One of the most significant and positive development I have seen during my 4000 interviews over the past 10 years is the dual occupancy property. The dual occupancy is simply a property with two sources of income. Some Local Councils will allow a 3 bedroom and a 2 or 1 bedroom apartment to be constructed on the one property. Returns for both the short and long term are superior and this assists tax payers with the recurring question of “how can I make my property positively geared?” Dual occupancy gives superior cash flow because of the two sources of income. Upon analysis of this, I discovered the following:


  • A typical dual occupancy property purchased at $550,000 can almost be positively geared from Day 1. That is, with a purchase price of $550,000 the combined rental can be $670 per week as opposed to a non-dual occupancy property at the same price at $550 per week.

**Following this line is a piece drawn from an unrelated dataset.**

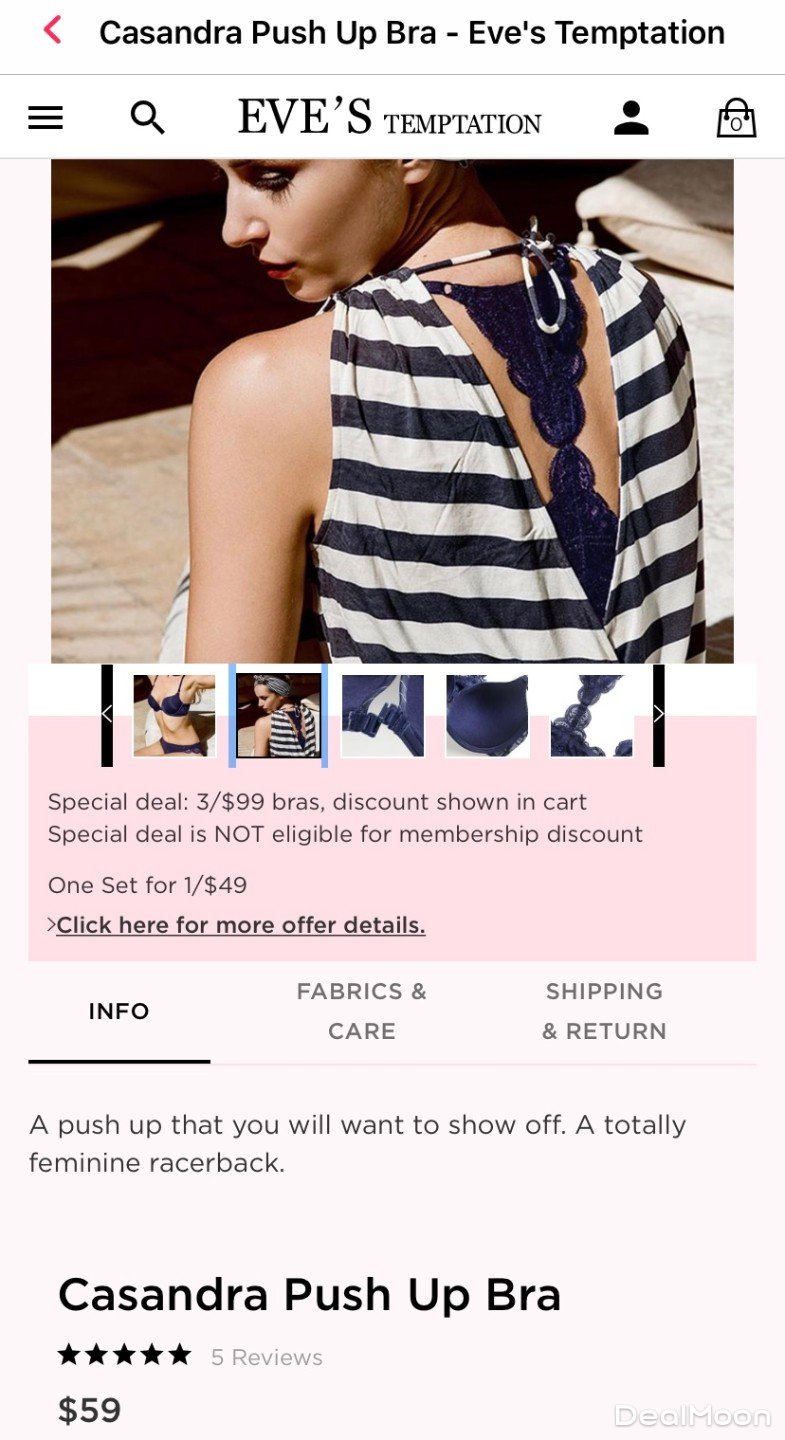Tap the pink back arrow
This screenshot has width=785, height=1440.
click(52, 31)
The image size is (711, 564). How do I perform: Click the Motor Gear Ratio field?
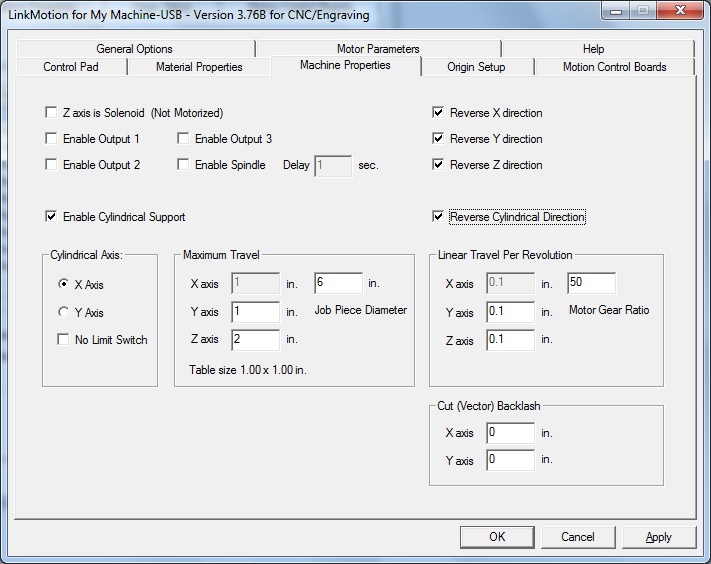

This additional $120 per week means that after 20 years of holding the property even if the property pays off no debt it will still yield twice the cash flow return.

Levels of debt

Because the dual occupancy delivers a superior cash flow you actually need less of these properties in retirement to achieve the same result. In the example used above, if you were to purchase 3 of these properties today with a 5% rental growth over the next 20 years without paying off any debt, you would generate a positive cash flow of $114,081 per annum. If a $550,000 non-dual occupancy property was purchased with the same rental growth you would need 6 of these properties to develop the same cash flow. Therefore, with a dual occupancy property you take on half the debt and achieve the same long term cash flow.